▶ [TAREA A REALIZAR]: Continúa el hilo de foro sobre el amplificador lineal que no pasa de 45 W, a partir del último mensaje.

▶ [FRAGMENTO DEL DOCUMENTO]:
-*-
Hola amigos , termine mi exitador lo conecte a este lineal pero sólo llega a 45 w , lo estoy exitando con 4 watts , el bias  está en 1.6 Volt tiene idea a se debe ? Desde ya muchas gracias


----------



## Daniel Lopes (Nov 26, 2017)

?Hiciste todas las recomendaciones que sugeri  (aporte #28) , seguro que la excitación es realmente 4W fundamentales o sea es un sinal puro libre de Harmonicos que hacen lo Wattimetro mentir cuanto a la real potenzia?.
Cuanto a correta tensión de Bias del Gate (VGS) esa NO es ayustada al azar y si de acuerdo con la curriente de Dreno recomendada por lo fabricante del transistor , donde ese ayuste es hecho SIN RF aplicada en la entrada del Pallet.
Y por urtimo , ojala ese transistor NO sea un Trucho Chino cosa desgraciadamente comun por eses dias.
!Suerte en los desahollos!.
Att,
Daniel Lopes.


----------



## duflos (Nov 26, 2017)

Si señor hice todos lo recomendado , al exitador le puse como pre amplificador un rd15vhf1 , en el encapsulado dice ser un mrf150 de Motorola subiendo el bias del rd15 llega a los 50 watts pero no mas de eso , me parece que algo en el pasa bajos no esta bien ,tiene los valores de los capacitores  correctos use sólo los que aparecen en el diagrama vi que el de 47 pf del medio levanta mucha temperatura , lo quito y sube un poco más la salida a ver si me da algúna idea muchas gracias saludos


----------



## tiago (Nov 26, 2017)

Si quieres que te ayuden sube varias fotos del montaje y que estén bien enfocadas, porque sino no te pueden ayudar mejor.
-*-
▶ [SECCIÓN DE DATOS]:

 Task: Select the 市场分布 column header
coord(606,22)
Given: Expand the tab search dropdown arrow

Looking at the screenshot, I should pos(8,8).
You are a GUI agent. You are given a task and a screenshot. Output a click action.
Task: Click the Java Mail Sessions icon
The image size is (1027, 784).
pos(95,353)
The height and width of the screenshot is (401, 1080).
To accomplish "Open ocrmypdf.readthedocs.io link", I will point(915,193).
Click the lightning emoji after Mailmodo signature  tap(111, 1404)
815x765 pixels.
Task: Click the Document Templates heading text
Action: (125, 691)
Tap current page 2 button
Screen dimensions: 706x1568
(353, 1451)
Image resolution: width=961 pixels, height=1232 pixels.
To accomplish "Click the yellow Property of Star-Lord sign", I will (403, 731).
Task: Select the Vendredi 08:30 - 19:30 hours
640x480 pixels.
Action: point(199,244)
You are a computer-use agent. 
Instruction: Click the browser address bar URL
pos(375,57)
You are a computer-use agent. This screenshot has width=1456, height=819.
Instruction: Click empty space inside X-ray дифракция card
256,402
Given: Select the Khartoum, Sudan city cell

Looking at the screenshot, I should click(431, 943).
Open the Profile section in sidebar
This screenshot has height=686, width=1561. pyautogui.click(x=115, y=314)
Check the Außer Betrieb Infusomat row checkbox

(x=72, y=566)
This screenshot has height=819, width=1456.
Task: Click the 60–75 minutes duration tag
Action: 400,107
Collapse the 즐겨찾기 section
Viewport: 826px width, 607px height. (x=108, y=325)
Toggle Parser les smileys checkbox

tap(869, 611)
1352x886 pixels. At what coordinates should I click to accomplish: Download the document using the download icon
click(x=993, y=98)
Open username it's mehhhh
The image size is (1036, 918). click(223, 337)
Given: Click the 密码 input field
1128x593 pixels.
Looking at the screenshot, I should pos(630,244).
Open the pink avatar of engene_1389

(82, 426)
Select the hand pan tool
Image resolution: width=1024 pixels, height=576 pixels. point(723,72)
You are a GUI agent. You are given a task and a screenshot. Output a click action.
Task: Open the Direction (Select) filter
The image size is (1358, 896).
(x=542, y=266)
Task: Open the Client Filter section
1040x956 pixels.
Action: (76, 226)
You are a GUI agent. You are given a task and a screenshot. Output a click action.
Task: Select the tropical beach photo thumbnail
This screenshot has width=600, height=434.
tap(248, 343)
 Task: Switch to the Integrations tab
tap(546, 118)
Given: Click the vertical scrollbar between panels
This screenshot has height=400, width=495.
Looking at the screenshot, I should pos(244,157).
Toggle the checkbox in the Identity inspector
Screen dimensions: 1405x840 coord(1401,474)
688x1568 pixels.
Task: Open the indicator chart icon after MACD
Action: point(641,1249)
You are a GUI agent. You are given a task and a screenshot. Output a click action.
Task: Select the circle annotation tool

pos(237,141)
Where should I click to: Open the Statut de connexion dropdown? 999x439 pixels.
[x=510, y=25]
-*-
▶ [RESPUESTA AL EJERCICIO]:
Saludos.


----------



## Daniel Lopes (Nov 28, 2017)

Lo problema puede quedarse en lo paso filtro passa bajos , asi puedes "quitar" el momentaneamente  para fines de testes quitando la premera bobina y lo premero capacitor conectado a esa bobina y la tierra.
Ahora conectase la salida de RF directamente a los tres capacitores que estan en paralelo y sirven como desacople de DC (48V).
Lo capacitor logo apos lo arco (mea espira) que conecta lo Dreno del transistor MosFet  tiene que sener prolijo a andar en RF , capacitores ordinarios de ceramica tipo disco deben sener olvidados , asi debes poner capacitores tipo Mica blindada o en falta dese tipo de capacitor te recomendo altamente poner un Trimmer ceramico con ayslamento de Mica mas alguns capacitores de mica prata en paralelo de modo tener la capacitancia deseada (algo en torno de 180pF hasta 220pF).
La curriente de RF que pasa en ese conponente es elevada y eso levanta muuuuucho calor en ese conponente hasta estropiarlo.
Debes tanbien esperimentar otros valores de capacitancia en lo capacitor que es conectado entre la linea de Gate y la bobina de 3 espiras que va conectada a los capacitores ayustables (trimmer de entrada).
!Suerte!.
Att,
Daniel Lopes.


----------



## duflos (Nov 28, 2017)

Gracias Daniel cuando llegue pruebo eso lo que es el capacitor de 180 pf lo puse  un trimmer arco de 100pf más un capacitor cerámico de 100pf en paralelo , pero este se quema hasta fundurce


----------



## radium98 (Nov 28, 2017)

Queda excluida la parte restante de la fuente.